I'm just going to copy the Slashdot summary, then comment on it: Fast Company ran a contrarian take about AI from entrepreneur/thought leader Faisal Hoque, who argues there's three AI bubbles.
The first is a classic speculative bubble, with asset prices soaring above their fundamental values (like the 17th century's Dutch "tulip mania"). "The chances of this not being a bubble are between slim and none..."
Second, AI is also arguably in what we might call an infrastructure bubble, with huge amounts being invested in infrastructure without any certainty that it will be used at full capacity in the future. This happened multiple times in the later 1800s, as railroad investors built thousands of miles of unneeded track to serve future demand that never materialized. More recently, it happened in the late '90s with the rollout of huge amount of fiber optic cable in anticipation of internet traffic demand that didn't turn up until decades later. Companies are pouring billions into GPUs, power systems, and cooling infrastructure, betting that demand will eventually justify the capacity. McKinsey analysts talk of a $7 trillion "race to scale data centers" for AI, and just eight projects in 2025 already represent commitments of over $1 trillion in AI infrastructure investment. Will this be like the railroad booms and busts of the late 1800s? It is impossible to say with any kind of certainty, but it is not unreasonable to think so.

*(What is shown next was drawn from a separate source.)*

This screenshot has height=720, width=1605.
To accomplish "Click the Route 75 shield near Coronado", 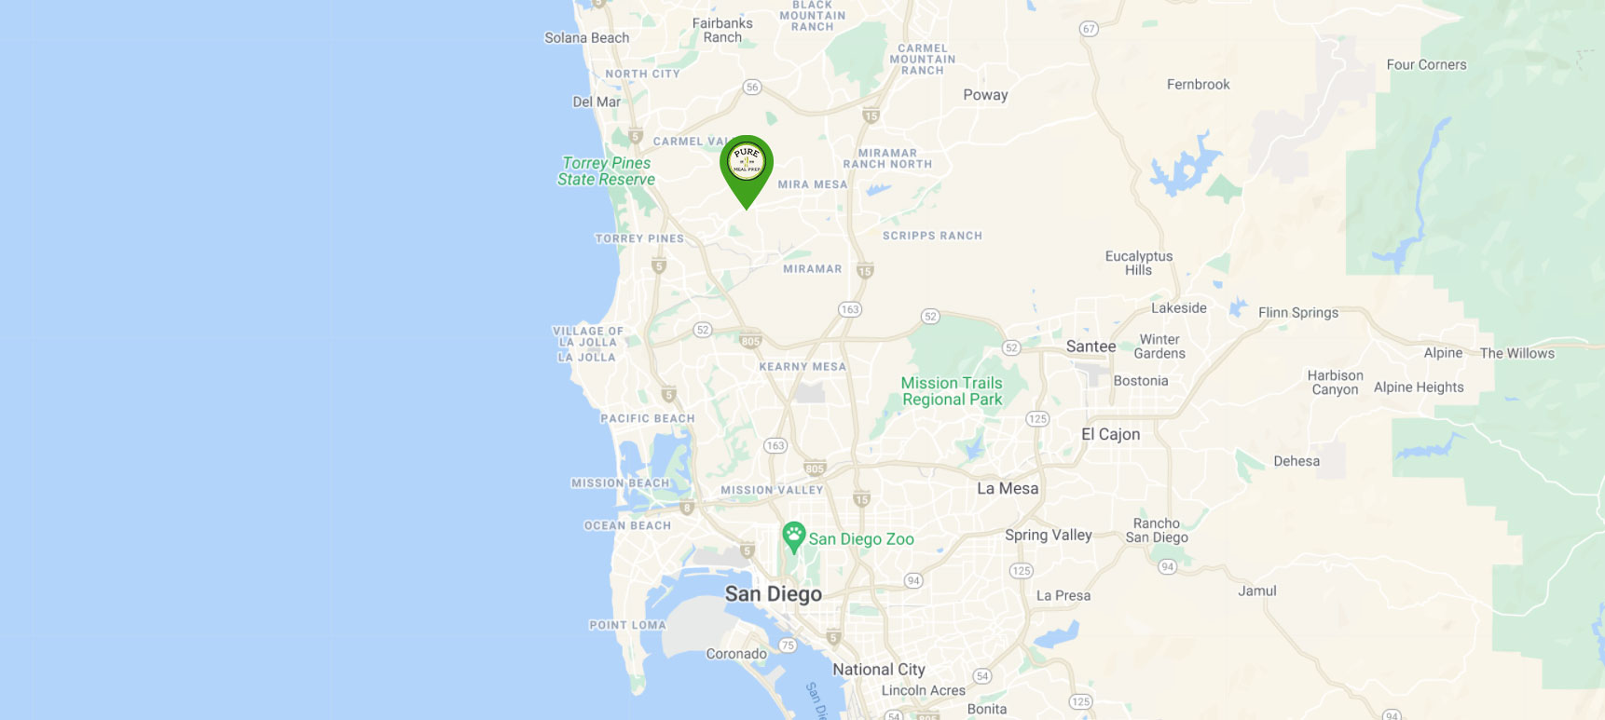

Third, AI is certainly in a hype bubble, which is where the promise claimed for a new technology exceeds reality, and the discussion around that technology becomes increasingly detached from likely future outcomes. Remember the hype around NFTs? That was a classic hype bubble. And AI has been in a similar moment for a while. All kinds of media — social, print, and web — are filled with AI-related content, while AI boosterism has been the mood music of the corporate world for the last few years. Meanwhile, a recent MIT study reported that 95% of AI pilot projects fail to generate any returns at all.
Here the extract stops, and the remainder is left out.